→ **Requirements**
Copy every line of the items from the one containing "Научная литература - прочее (213, 150)" through the one containing "Institutional Review Board", both included, with the requests intact and 42 added to each number in the click coordinates. Leave the pictures out.

→ **Input**
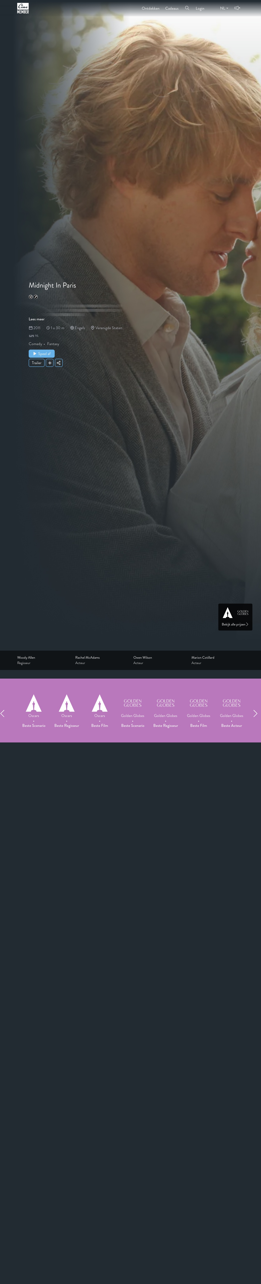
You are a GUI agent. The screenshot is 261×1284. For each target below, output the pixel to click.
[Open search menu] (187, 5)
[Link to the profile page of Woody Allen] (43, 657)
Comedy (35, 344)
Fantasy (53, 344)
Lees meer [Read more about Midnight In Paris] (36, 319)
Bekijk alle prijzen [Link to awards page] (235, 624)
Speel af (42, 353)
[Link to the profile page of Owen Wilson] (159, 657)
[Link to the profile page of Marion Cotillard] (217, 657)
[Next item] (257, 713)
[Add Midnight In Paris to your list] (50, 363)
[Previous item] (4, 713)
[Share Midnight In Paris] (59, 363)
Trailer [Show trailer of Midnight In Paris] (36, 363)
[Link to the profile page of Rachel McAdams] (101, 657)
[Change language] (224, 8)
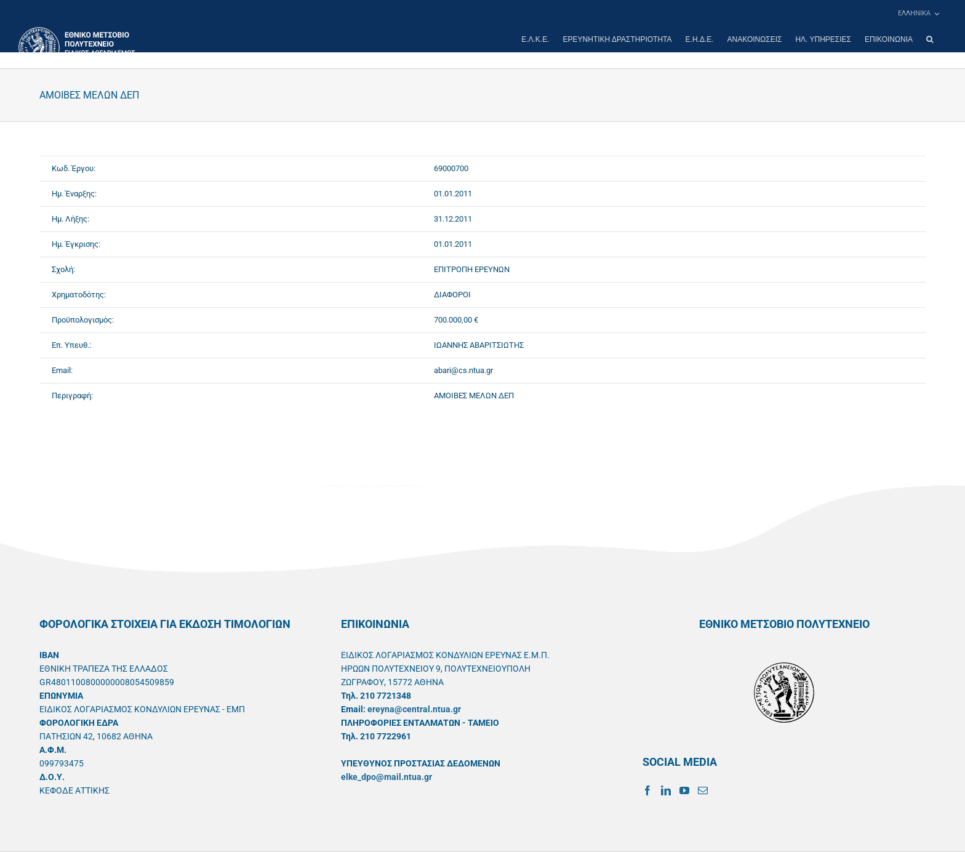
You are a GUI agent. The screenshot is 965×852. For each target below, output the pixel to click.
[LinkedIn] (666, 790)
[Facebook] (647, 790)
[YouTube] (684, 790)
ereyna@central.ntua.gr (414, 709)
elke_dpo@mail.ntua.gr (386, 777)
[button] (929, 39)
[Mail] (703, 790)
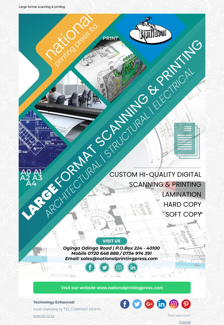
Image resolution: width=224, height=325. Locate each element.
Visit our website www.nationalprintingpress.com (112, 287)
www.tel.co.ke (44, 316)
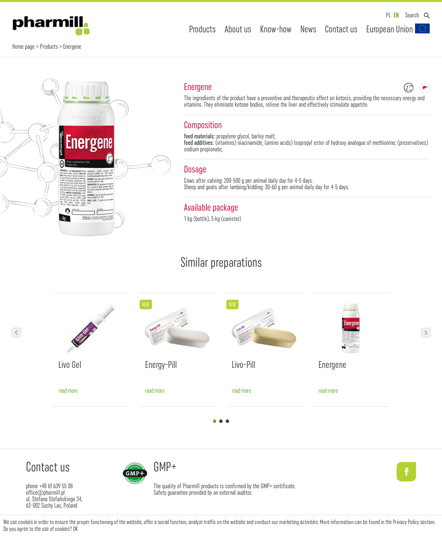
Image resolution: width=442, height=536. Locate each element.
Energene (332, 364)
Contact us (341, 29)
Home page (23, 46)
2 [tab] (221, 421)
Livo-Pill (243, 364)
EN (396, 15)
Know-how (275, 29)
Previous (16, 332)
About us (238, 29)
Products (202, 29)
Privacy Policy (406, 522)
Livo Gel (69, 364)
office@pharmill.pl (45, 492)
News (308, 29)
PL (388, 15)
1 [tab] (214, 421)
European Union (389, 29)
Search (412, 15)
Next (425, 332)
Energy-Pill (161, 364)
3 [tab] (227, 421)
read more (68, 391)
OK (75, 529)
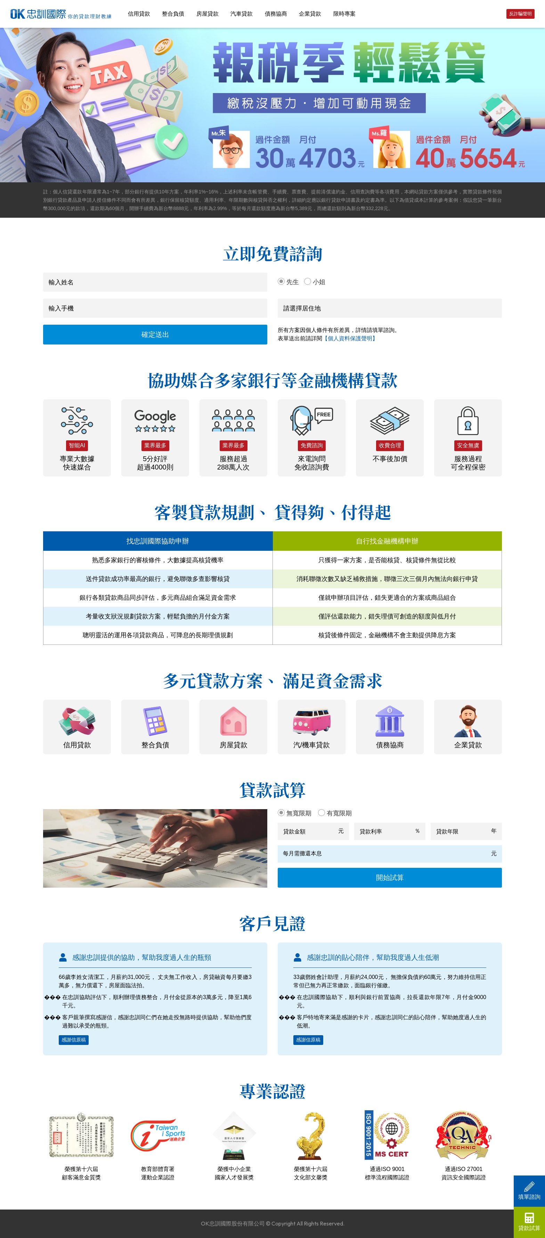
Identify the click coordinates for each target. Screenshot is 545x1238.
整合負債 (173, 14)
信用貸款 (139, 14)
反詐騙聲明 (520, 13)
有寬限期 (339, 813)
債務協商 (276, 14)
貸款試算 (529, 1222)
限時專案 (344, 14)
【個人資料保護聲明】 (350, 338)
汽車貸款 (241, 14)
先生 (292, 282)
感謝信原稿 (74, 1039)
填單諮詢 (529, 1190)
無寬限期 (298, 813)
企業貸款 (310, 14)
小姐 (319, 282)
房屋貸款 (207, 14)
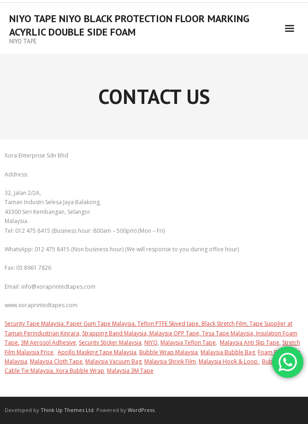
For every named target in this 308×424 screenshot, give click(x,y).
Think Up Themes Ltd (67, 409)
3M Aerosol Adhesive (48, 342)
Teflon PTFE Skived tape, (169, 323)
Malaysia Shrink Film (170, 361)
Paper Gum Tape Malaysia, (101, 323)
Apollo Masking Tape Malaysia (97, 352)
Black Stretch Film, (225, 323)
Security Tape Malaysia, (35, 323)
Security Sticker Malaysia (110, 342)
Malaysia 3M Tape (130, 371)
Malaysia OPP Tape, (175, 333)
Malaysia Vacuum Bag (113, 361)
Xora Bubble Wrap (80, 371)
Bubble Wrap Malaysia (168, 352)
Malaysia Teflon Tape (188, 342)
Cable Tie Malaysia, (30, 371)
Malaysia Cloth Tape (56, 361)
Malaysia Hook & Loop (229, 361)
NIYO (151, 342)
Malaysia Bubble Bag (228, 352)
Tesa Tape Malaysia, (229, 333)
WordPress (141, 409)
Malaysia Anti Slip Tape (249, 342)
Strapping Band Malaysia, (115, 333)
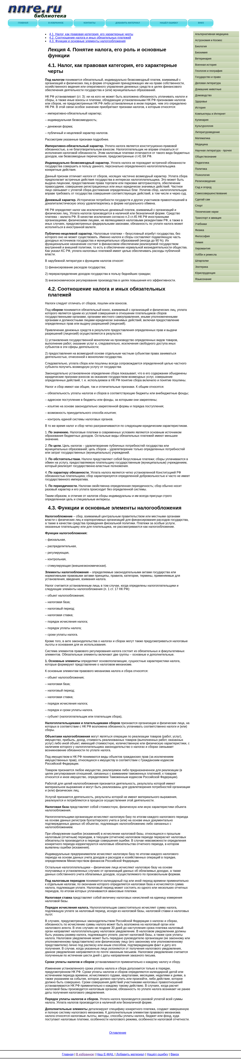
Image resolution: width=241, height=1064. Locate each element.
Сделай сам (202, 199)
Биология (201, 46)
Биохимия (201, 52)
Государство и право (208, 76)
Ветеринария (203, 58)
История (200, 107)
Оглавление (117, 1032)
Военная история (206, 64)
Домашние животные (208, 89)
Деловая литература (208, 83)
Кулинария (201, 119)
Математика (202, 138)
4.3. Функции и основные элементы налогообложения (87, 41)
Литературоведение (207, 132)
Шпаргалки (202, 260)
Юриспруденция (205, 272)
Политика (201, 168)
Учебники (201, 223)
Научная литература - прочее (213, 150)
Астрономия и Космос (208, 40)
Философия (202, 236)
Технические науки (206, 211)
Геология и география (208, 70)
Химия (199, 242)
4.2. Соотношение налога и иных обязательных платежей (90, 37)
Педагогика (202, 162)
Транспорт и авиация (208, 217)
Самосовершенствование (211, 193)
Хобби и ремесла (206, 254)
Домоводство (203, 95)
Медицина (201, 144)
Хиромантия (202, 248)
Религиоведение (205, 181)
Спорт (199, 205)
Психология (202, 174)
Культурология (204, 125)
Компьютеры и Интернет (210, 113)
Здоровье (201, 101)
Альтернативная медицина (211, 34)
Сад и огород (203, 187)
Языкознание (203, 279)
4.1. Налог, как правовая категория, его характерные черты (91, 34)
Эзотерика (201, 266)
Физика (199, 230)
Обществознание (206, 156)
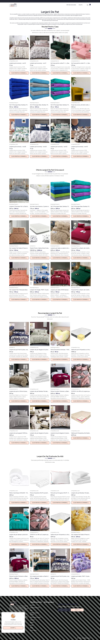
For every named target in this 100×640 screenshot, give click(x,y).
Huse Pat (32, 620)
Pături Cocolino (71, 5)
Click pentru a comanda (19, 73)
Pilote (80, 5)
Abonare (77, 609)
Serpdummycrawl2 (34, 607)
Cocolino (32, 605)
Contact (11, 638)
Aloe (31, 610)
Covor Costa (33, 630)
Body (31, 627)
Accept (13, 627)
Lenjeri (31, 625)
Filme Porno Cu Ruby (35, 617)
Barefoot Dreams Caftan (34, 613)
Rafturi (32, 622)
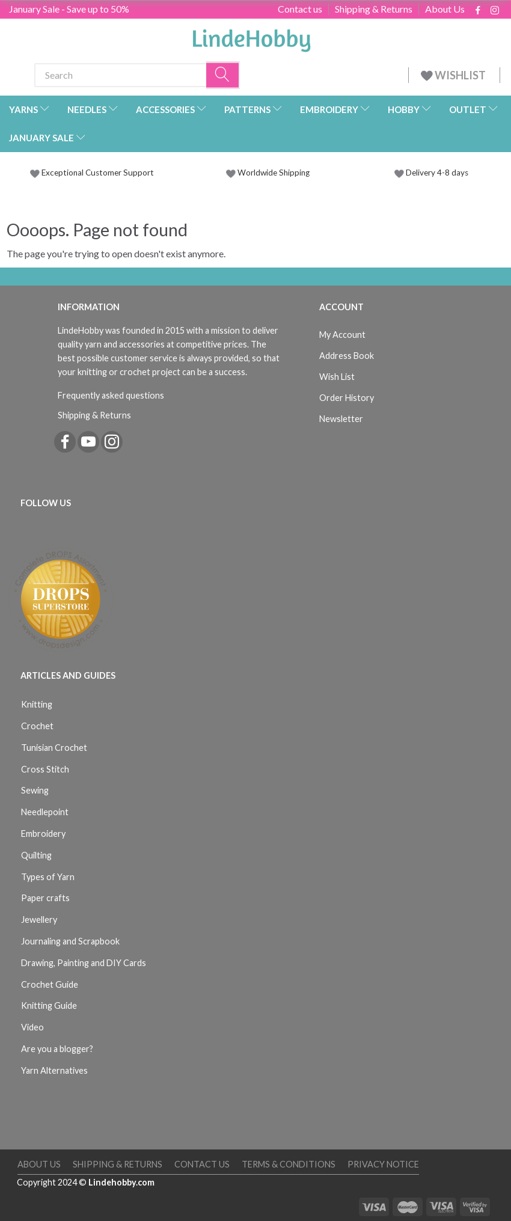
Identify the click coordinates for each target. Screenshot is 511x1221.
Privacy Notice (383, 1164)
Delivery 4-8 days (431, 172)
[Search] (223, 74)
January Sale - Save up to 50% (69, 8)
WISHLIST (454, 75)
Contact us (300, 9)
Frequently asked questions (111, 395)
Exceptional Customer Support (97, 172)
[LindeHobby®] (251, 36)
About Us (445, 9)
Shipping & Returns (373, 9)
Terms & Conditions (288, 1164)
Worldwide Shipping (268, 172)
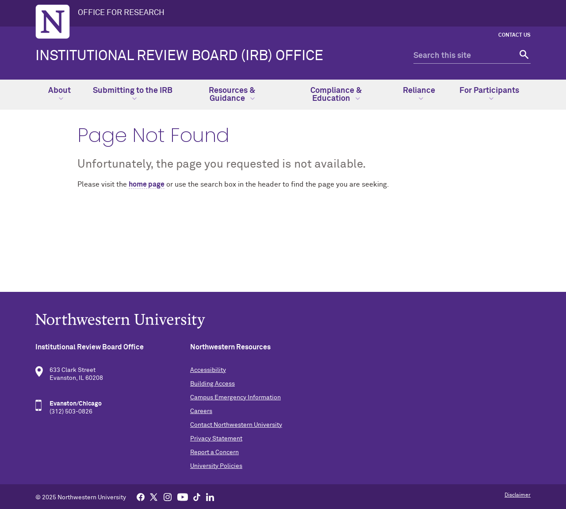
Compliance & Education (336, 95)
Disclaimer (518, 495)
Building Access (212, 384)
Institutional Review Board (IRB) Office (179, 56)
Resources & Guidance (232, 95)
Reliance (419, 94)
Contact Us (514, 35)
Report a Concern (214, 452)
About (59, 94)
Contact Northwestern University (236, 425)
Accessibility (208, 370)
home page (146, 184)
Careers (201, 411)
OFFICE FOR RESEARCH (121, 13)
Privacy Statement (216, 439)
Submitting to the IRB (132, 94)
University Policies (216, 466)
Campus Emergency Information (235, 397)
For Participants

→ **Complete response**
Научная литература - прочее (255, 192)
Астрономия и Космос (250, 82)
Философия (244, 278)
Технические науки (248, 253)
Геология и география (250, 112)
Химия (241, 284)
4.2. Соотношение налога и иных обязательных платежей (132, 79)
Педагогика (244, 204)
Транспорт и авиация (250, 259)
Самосовершенствование (253, 235)
Хобби и ремесла (248, 296)
Домоводство (245, 137)
Медицина (243, 186)
Хиромантия (244, 290)
Религиоведение (247, 223)
Спорт (241, 247)
Психология (244, 216)
Культурология (246, 167)
Компьютеры и Интернет (252, 155)
Здоровье (243, 143)
Альтернативная медицина (253, 76)
Сад и огород (245, 229)
Языкознание (245, 321)
4.1. Налог, как правовая категория, его характерные черты (133, 76)
Эзотерика (243, 308)
Физика (241, 272)
Обществознание (248, 198)
For every named target in this 100×640 screenshot, give click(x,y).
Huse Pat (74, 662)
Pături Cocolino (113, 47)
Click pentru a comanda (61, 115)
Pilote (122, 47)
Abonare (119, 651)
Serpdummycrawl2 (76, 649)
Cocolino (74, 647)
Contact (53, 680)
Aloe (73, 652)
Covor Costa (75, 672)
Body (73, 669)
Accept (55, 669)
Lenjeri (73, 667)
Filme Porno Cu Ruby (77, 659)
Barefoot Dreams Caftan (76, 655)
Rafturi (74, 664)
Identify the click coordinates for each target. Screenshot is 511x1221.
Privacy Notice (425, 1206)
Delivery 4-8 days (473, 214)
[Search] (265, 116)
January Sale - Save up to 50% (111, 50)
WISHLIST (496, 117)
Contact us (342, 51)
Frequently asked questions (153, 437)
Exceptional Customer Support (139, 214)
[LindeHobby®] (293, 78)
About Us (487, 51)
Shipping & Returns (415, 51)
Terms & Conditions (330, 1206)
Worldwide Shipping (310, 214)
Compliance & Education (378, 137)
Disclaimer (560, 537)
Building Access (254, 426)
Institutional Review Board (IRB) Office (221, 98)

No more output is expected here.